Assignment: Transcribe the lines exactly, beginning with the one that contains "The height and" and ending with the final line of the records. Do not transcribe pictures.

Source records:
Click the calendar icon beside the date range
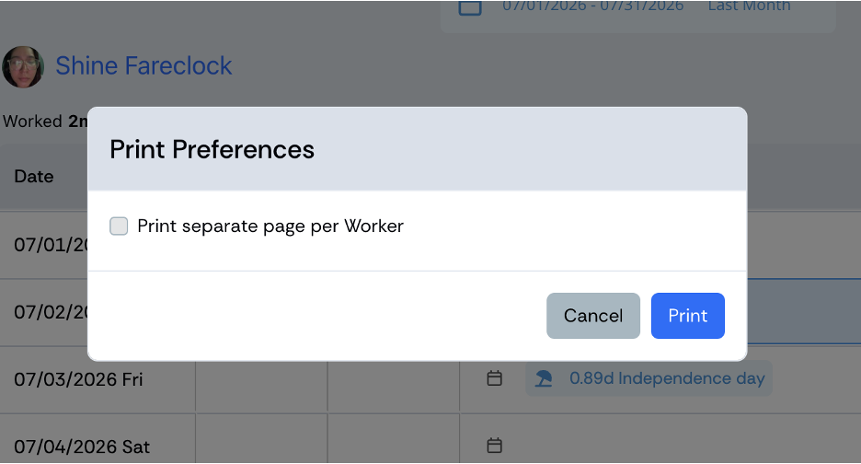 click(470, 6)
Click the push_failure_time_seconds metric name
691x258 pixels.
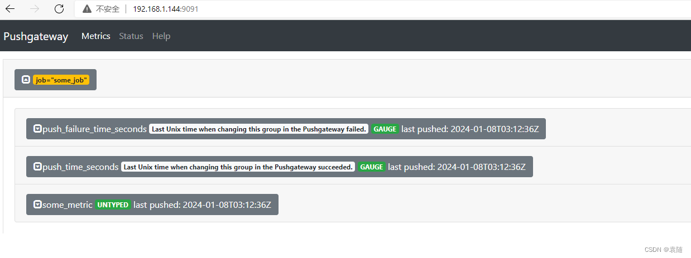94,129
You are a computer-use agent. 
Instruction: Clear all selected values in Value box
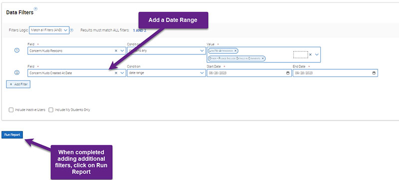[x=310, y=54]
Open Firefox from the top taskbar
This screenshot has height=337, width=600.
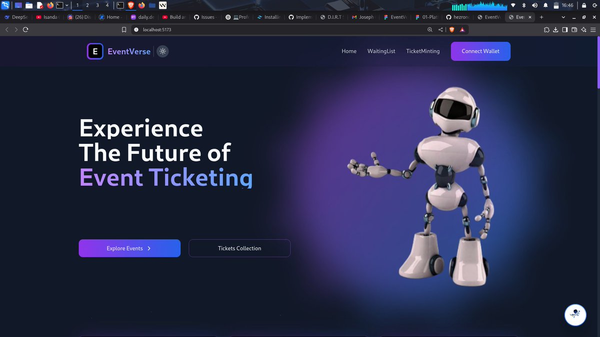coord(49,5)
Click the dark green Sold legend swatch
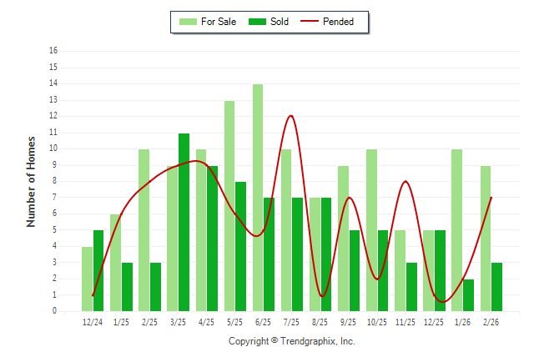 point(258,22)
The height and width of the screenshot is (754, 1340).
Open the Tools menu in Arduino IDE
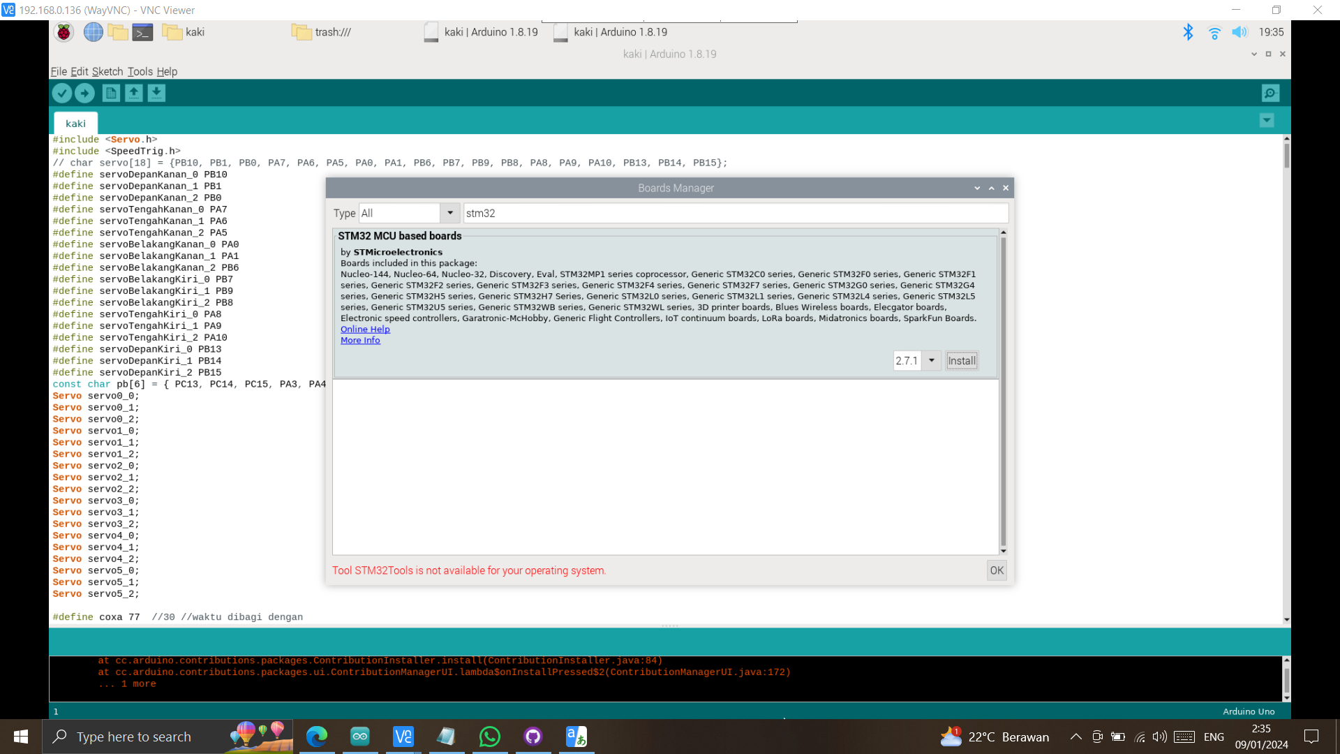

Written response:
The height and width of the screenshot is (754, 1340).
Open the Tools menu in Arduino IDE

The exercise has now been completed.